Items from a dataset
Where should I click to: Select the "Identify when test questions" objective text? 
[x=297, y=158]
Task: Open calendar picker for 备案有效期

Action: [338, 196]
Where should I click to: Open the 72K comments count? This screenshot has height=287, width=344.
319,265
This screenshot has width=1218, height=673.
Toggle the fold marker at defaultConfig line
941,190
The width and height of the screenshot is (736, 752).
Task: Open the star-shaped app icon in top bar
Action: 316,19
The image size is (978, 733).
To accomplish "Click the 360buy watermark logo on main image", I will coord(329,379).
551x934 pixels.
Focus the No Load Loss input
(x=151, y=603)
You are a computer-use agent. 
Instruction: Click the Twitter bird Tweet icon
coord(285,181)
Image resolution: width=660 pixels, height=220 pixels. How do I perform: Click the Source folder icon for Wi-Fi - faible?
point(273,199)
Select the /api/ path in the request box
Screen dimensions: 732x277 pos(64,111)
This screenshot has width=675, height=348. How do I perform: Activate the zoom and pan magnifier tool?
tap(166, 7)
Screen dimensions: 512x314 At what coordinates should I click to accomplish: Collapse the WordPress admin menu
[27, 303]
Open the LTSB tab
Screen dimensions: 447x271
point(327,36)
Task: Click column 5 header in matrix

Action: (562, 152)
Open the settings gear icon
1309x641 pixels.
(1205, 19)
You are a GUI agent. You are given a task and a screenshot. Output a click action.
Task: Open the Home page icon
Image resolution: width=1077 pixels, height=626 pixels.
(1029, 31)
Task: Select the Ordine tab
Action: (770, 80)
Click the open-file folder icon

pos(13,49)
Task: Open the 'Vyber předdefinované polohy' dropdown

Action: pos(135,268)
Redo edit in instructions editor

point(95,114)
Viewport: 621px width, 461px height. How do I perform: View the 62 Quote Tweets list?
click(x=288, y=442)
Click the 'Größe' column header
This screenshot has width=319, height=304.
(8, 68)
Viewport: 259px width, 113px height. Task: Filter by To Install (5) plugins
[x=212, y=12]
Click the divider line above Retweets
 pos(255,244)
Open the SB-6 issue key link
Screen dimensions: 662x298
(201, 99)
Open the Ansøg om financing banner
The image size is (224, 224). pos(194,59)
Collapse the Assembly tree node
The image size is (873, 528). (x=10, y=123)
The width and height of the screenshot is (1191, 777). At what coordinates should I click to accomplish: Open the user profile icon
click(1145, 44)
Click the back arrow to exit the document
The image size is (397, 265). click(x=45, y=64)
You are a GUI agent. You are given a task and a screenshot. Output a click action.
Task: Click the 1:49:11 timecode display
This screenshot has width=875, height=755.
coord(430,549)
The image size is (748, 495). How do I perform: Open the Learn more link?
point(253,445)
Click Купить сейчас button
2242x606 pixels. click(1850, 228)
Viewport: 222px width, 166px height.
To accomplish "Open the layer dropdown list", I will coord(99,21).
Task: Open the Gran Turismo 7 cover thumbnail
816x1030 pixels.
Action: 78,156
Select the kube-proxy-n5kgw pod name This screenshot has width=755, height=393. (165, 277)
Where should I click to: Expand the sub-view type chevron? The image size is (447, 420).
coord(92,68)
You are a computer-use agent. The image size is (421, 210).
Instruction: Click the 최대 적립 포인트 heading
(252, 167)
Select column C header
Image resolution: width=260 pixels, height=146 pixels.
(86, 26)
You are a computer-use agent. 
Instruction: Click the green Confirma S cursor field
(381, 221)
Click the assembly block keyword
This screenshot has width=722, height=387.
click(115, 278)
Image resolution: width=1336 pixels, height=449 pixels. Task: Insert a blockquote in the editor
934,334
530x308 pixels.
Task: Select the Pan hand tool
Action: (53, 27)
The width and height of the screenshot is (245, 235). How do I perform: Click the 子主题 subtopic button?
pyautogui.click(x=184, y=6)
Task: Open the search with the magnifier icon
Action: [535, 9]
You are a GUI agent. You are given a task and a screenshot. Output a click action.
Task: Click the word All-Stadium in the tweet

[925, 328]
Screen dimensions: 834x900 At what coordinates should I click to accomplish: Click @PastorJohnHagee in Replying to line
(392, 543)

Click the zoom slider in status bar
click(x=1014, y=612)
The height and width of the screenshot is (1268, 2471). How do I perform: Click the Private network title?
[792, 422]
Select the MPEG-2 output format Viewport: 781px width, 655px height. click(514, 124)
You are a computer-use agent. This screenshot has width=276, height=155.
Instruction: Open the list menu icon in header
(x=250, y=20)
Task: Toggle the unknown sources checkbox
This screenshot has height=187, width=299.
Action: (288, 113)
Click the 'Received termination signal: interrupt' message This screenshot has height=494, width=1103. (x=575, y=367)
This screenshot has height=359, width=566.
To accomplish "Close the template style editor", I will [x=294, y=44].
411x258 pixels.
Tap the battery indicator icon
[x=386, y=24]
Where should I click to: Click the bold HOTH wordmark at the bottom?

### WHAT YOU WILL DO
Once you have read the records above, please copy them out exactly.

### PROBLEM SOLUTION
Where should I click to: Select the "Identify when test questions" objective text? 
[x=297, y=158]
Task: Open calendar picker for 备案有效期

Action: [338, 196]
Where should I click to: Open the 72K comments count? This screenshot has height=287, width=344.
319,265
This screenshot has width=1218, height=673.
Toggle the fold marker at defaultConfig line
941,190
The width and height of the screenshot is (736, 752).
Task: Open the star-shaped app icon in top bar
Action: 316,19
The image size is (978, 733).
To accomplish "Click the 360buy watermark logo on main image", I will coord(329,379).
551x934 pixels.
Focus the No Load Loss input
(x=151, y=603)
You are a computer-use agent. 
Instruction: Click the Twitter bird Tweet icon
coord(285,181)
Image resolution: width=660 pixels, height=220 pixels. How do I perform: Click the Source folder icon for Wi-Fi - faible?
point(273,199)
Select the /api/ path in the request box
Screen dimensions: 732x277 pos(64,111)
This screenshot has width=675, height=348. How do I perform: Activate the zoom and pan magnifier tool?
tap(166, 7)
Screen dimensions: 512x314 At what coordinates should I click to accomplish: Collapse the WordPress admin menu
[27, 303]
Open the LTSB tab
Screen dimensions: 447x271
point(327,36)
Task: Click column 5 header in matrix

Action: (562, 152)
Open the settings gear icon
1309x641 pixels.
(1205, 19)
You are a GUI agent. You are given a task and a screenshot. Output a click action.
Task: Open the Home page icon
Image resolution: width=1077 pixels, height=626 pixels.
(1029, 31)
Task: Select the Ordine tab
Action: (770, 80)
Click the open-file folder icon

pos(13,49)
Task: Open the 'Vyber předdefinované polohy' dropdown

Action: pos(135,268)
Redo edit in instructions editor

point(95,114)
Viewport: 621px width, 461px height. How do I perform: View the 62 Quote Tweets list?
click(x=288, y=442)
Click the 'Größe' column header
This screenshot has width=319, height=304.
(8, 68)
Viewport: 259px width, 113px height. Task: Filter by To Install (5) plugins
[x=212, y=12]
Click the divider line above Retweets
 pos(255,244)
Open the SB-6 issue key link
Screen dimensions: 662x298
(201, 99)
Open the Ansøg om financing banner
The image size is (224, 224). pos(194,59)
Collapse the Assembly tree node
The image size is (873, 528). (x=10, y=123)
The width and height of the screenshot is (1191, 777). At what coordinates should I click to accomplish: Open the user profile icon
click(1145, 44)
Click the back arrow to exit the document
The image size is (397, 265). click(x=45, y=64)
You are a GUI agent. You are given a task and a screenshot. Output a click action.
Task: Click the 1:49:11 timecode display
This screenshot has width=875, height=755.
coord(430,549)
The image size is (748, 495). How do I perform: Open the Learn more link?
point(253,445)
Click Купить сейчас button
2242x606 pixels. click(1850, 228)
Viewport: 222px width, 166px height.
To accomplish "Open the layer dropdown list", I will coord(99,21).
Task: Open the Gran Turismo 7 cover thumbnail
816x1030 pixels.
Action: 78,156
Select the kube-proxy-n5kgw pod name This screenshot has width=755, height=393. (165, 277)
Where should I click to: Expand the sub-view type chevron? The image size is (447, 420).
coord(92,68)
You are a computer-use agent. The image size is (421, 210).
Instruction: Click the 최대 적립 포인트 heading
(252, 167)
Select column C header
Image resolution: width=260 pixels, height=146 pixels.
(86, 26)
You are a computer-use agent. 
Instruction: Click the green Confirma S cursor field
(381, 221)
Click the assembly block keyword
This screenshot has width=722, height=387.
click(115, 278)
Image resolution: width=1336 pixels, height=449 pixels. Task: Insert a blockquote in the editor
934,334
530x308 pixels.
Task: Select the Pan hand tool
Action: (53, 27)
The width and height of the screenshot is (245, 235). How do I perform: Click the 子主题 subtopic button?
pyautogui.click(x=184, y=6)
Task: Open the search with the magnifier icon
Action: [535, 9]
You are a GUI agent. You are given a task and a screenshot. Output a click action.
Task: Click the word All-Stadium in the tweet

[925, 328]
Screen dimensions: 834x900 At what coordinates should I click to accomplish: Click @PastorJohnHagee in Replying to line
(392, 543)

Click the zoom slider in status bar
click(x=1014, y=612)
The height and width of the screenshot is (1268, 2471). How do I perform: Click the Private network title?
[792, 422]
Select the MPEG-2 output format Viewport: 781px width, 655px height. click(514, 124)
You are a computer-use agent. This screenshot has width=276, height=155.
Instruction: Open the list menu icon in header
(x=250, y=20)
Task: Toggle the unknown sources checkbox
This screenshot has height=187, width=299.
Action: (288, 113)
Click the 'Received termination signal: interrupt' message This screenshot has height=494, width=1103. (x=575, y=367)
This screenshot has height=359, width=566.
To accomplish "Close the template style editor", I will [x=294, y=44].
411x258 pixels.
Tap the battery indicator icon
[x=386, y=24]
Where should I click to: Click the bold HOTH wordmark at the bottom?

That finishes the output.